▶ _Aim_
Edit the entries below by replacing "search field" with "search box" and leaving everything else unchanged. Leave the pictures out of your answer.

▶ _Data for processing_
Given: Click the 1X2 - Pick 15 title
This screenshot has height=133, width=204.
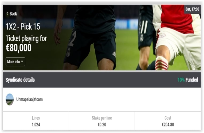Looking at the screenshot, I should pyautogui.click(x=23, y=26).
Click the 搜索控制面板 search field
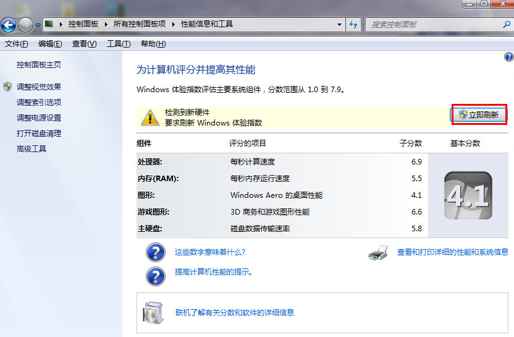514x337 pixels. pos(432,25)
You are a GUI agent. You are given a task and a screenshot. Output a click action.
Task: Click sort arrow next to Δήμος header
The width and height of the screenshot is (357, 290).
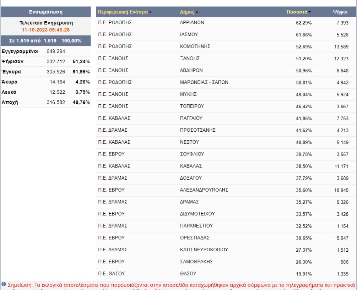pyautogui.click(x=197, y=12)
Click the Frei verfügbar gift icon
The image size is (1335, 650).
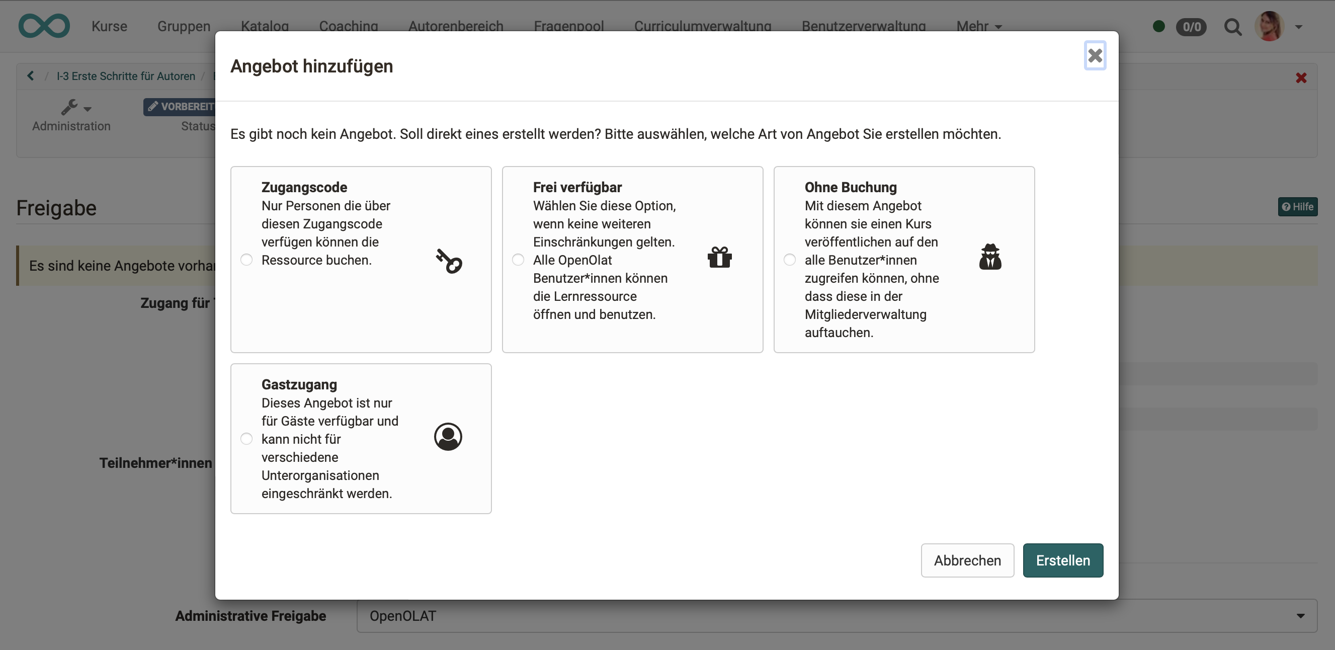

▶ _Result_
Given: Click the 1X2 - Pick 15 title
This screenshot has height=133, width=204.
Looking at the screenshot, I should pyautogui.click(x=23, y=26).
Click the 搜索控制面板 search box
514x337 pixels. pos(432,25)
You are a GUI agent. You are given a task and a screenshot. Output a click action.
Task: Click sort arrow next to Δήμος header
The width and height of the screenshot is (357, 290).
pyautogui.click(x=197, y=12)
Click the Frei verfügbar gift icon
The image size is (1335, 650).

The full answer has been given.